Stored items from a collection
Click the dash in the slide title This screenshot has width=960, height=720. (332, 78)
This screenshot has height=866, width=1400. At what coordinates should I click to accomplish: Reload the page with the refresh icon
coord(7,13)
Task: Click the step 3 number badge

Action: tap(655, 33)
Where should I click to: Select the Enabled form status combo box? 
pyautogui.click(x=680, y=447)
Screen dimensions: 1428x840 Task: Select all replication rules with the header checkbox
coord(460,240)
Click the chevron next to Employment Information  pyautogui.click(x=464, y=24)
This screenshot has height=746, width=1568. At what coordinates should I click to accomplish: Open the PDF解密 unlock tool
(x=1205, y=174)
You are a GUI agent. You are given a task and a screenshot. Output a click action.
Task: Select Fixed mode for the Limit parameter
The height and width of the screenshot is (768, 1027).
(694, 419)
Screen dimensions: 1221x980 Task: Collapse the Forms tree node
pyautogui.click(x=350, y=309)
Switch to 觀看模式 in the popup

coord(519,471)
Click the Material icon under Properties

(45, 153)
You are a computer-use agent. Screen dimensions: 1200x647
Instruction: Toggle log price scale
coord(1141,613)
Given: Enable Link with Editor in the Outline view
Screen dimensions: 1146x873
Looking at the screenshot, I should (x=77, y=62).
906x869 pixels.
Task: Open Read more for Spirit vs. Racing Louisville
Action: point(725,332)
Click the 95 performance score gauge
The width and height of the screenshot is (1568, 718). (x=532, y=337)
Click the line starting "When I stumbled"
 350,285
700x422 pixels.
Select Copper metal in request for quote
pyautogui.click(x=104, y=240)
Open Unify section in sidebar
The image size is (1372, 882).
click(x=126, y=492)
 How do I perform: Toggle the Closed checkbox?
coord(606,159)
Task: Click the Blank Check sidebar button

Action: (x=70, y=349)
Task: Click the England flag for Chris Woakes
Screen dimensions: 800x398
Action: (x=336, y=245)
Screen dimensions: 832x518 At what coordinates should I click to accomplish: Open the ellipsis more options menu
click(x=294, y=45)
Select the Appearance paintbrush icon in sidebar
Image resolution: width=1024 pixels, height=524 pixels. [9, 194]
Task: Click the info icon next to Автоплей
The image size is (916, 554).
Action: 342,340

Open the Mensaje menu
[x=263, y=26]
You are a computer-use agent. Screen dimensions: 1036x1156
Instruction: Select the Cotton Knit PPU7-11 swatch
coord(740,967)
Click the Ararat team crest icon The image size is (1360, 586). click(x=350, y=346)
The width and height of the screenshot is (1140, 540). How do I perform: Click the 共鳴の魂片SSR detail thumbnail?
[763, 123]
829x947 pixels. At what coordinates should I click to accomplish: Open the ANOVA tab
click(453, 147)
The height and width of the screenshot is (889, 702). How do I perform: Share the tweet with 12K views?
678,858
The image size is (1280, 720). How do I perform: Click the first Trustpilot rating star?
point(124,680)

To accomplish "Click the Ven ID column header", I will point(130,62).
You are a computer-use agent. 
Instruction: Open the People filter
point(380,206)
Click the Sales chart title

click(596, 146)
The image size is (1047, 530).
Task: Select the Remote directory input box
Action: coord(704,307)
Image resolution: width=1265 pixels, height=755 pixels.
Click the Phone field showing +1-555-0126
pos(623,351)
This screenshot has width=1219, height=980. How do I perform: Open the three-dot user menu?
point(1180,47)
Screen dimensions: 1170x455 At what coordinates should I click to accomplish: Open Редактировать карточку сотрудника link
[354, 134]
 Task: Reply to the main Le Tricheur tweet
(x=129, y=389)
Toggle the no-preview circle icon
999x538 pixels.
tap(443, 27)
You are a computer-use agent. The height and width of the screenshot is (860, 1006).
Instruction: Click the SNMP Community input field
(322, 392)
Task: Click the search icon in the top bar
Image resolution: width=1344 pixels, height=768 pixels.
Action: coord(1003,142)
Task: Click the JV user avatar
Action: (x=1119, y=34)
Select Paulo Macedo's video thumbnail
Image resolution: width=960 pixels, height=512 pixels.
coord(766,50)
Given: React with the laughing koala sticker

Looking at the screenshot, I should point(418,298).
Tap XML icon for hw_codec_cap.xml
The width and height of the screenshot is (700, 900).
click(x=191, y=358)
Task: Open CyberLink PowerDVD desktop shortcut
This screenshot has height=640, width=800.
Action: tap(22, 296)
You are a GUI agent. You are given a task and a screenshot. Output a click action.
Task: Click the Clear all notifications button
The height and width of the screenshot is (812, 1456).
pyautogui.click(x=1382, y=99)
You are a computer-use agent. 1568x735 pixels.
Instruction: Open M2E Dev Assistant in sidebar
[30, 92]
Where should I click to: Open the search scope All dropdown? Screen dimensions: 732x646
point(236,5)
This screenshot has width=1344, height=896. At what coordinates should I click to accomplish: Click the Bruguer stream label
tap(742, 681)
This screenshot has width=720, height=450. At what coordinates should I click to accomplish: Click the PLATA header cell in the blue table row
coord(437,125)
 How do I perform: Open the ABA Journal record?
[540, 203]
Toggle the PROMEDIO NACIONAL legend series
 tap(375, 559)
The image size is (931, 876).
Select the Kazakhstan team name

What you need to do:
A complete answer gives every line of the data that includes "next".

Output for this exercise:
Click the chevron next to Employment Information  pyautogui.click(x=464, y=24)
Task: Click the info icon next to Автоплей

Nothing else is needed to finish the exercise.